It had been 20 years since I was in Uganda in December. The 20th of December in Kampala was a world away from London I and my children had left two weeks ago . The bitter cold wind, foggy mist , twinkling lights on the roadside light poles, lonely Christmas trees in open parks, decorations sparkling in every shop window, shoppers carrying bags of presents, Santa red and white fleece hats on sale and workers planning office parties to see their managers drunk.
Driving around Kampala all you could hear was occasional bursts of Christmas songs, like Sekukulu eyasokera ddala by the late Philly Lutaya or the timeless Mary’s boy by Bonny M from music shops. It was business as usual.
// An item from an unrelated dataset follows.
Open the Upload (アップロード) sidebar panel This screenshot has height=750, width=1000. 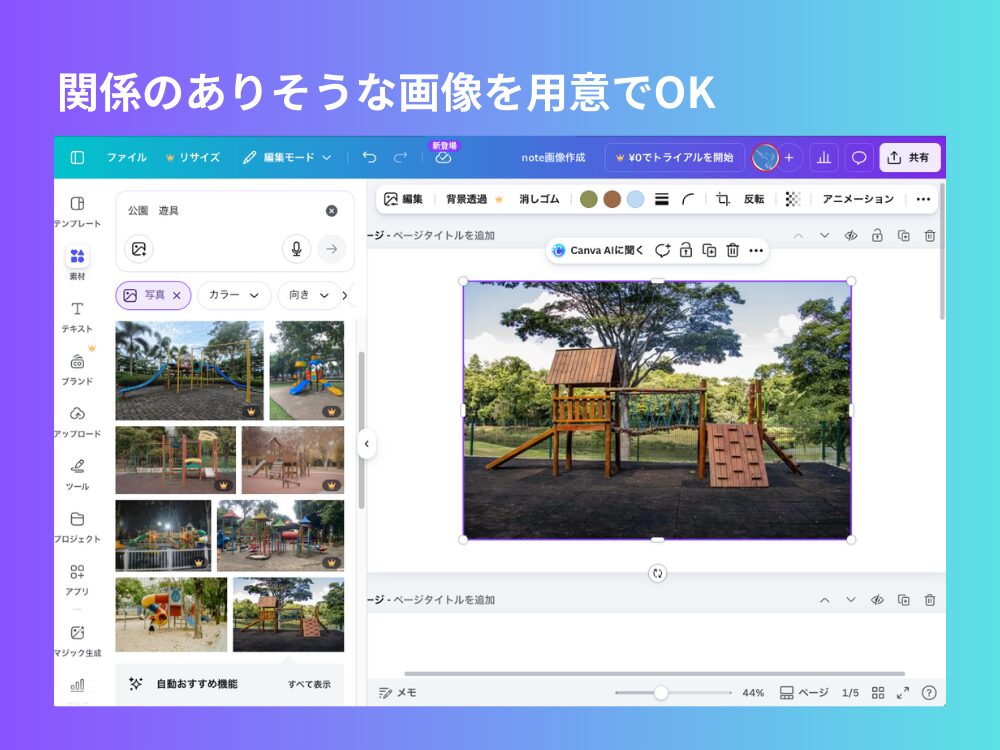pyautogui.click(x=77, y=422)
The sun was hot and unforgiving. The air was cloudy and filled with dust. The roads were full of pot holes but busy; mini buses packed with people, police men and women dressed in white manning congestion hot points and failed traffic lights. The boda boda motorcycles were whizzing around, squeezing between cars like termites, carrying people and goods.
A boda boda surged to over take us with woman passenger carrying a baby tied to her back. “Look Mum” my daughter shouted pointing at them. “They would be arrested in London” I replied. “Social Services would take the baby” she continued.
For my children this was the most unusual build up to Christmas they had ever experienced. They sat in silence as we drove past Makerere University. “This is my University” I said pointing to the main gate. “Oh yes, I remember we went inside during our last visit in 2001” my daughter said.
A new shopping mall has been built opposite the gate. I could see the colourful displays of dummies dressed in the latest fashion outfits, made to attract University students. “I can imagine spending all my money in this shopping mall in my days here”. I said. Its tinted glass walls were shining in the blazing sun, but there was no sign of the Christmas spirit.
“I haven’t seen a single decoration so far” my daughter said. “People here don’t decorate” I replied. “I can’t imagine what a tree with lights outside would look like in the hot weather” I continued. They both laughed. “I have never seen anyone selling a Christmas tree”. I said. “Do they grow them?” my son asked. “Hedges, sedero is what you can use to make a Christmas tree” I said. “With no decorations?” my daughter asked. “When I was young, I remember my mother putting cotton wool and some glitter, if she ever  made a tree” I replied.

Same old Kampala, not fussy about Christmas decorations, cards or presents.